▶ TASK PROMPT
Repeat every entry exactly. Pictures stay out.

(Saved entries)
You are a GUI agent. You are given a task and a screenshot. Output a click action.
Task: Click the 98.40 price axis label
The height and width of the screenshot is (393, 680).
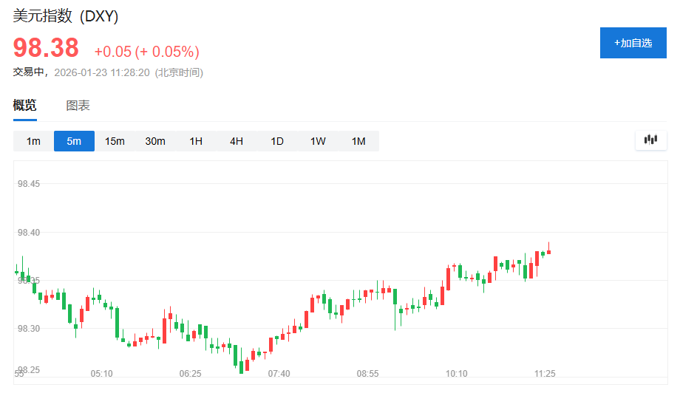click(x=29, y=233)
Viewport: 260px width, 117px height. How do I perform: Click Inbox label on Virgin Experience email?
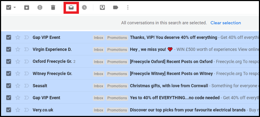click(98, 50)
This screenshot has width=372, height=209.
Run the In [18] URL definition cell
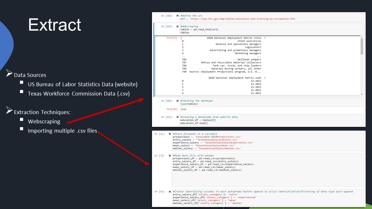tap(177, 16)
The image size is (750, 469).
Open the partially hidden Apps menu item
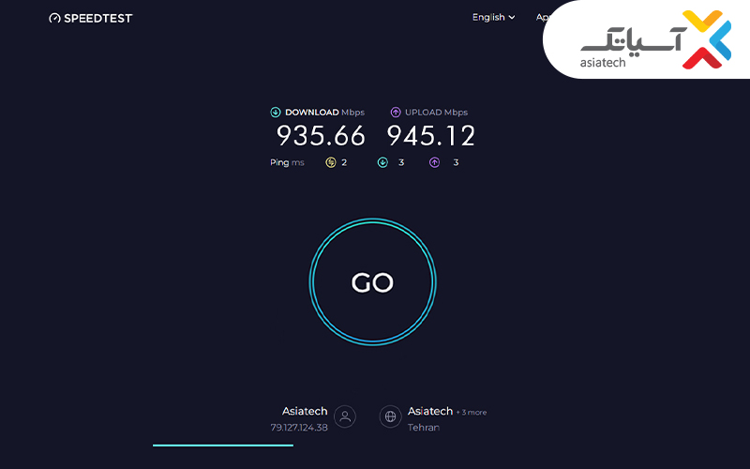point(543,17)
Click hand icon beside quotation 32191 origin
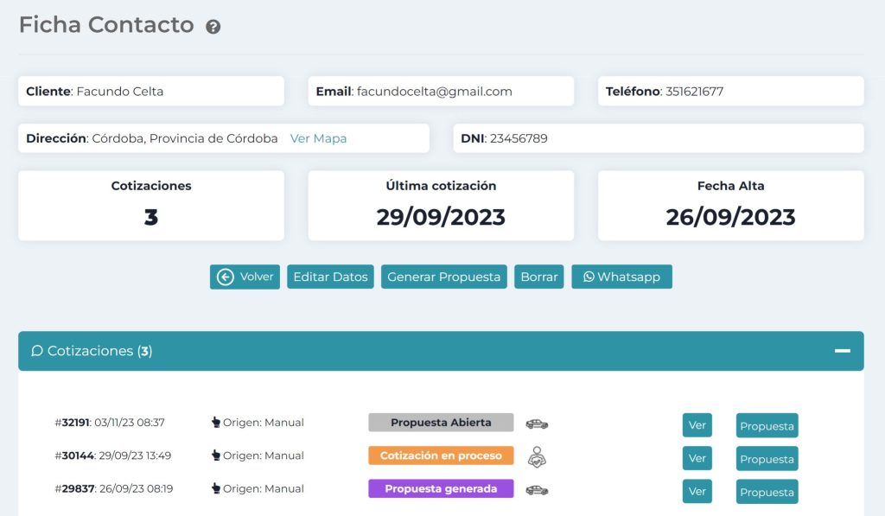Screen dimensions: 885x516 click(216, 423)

▶ RESULT
You are a GUI agent. You are given a task and a screenshot. Output a click action.
Task: Click the 98.40 price axis label
The height and width of the screenshot is (393, 680).
click(x=29, y=233)
Viewport: 260px width, 117px height. How do I perform: Click Inbox label on Virgin Experience email?
click(98, 50)
This screenshot has width=372, height=209.
Run the In [18] URL definition cell
tap(177, 16)
The image size is (750, 469).
Open the partially hidden Apps menu item
point(543,17)
Click hand icon beside quotation 32191 origin
Screen dimensions: 885x516 click(216, 423)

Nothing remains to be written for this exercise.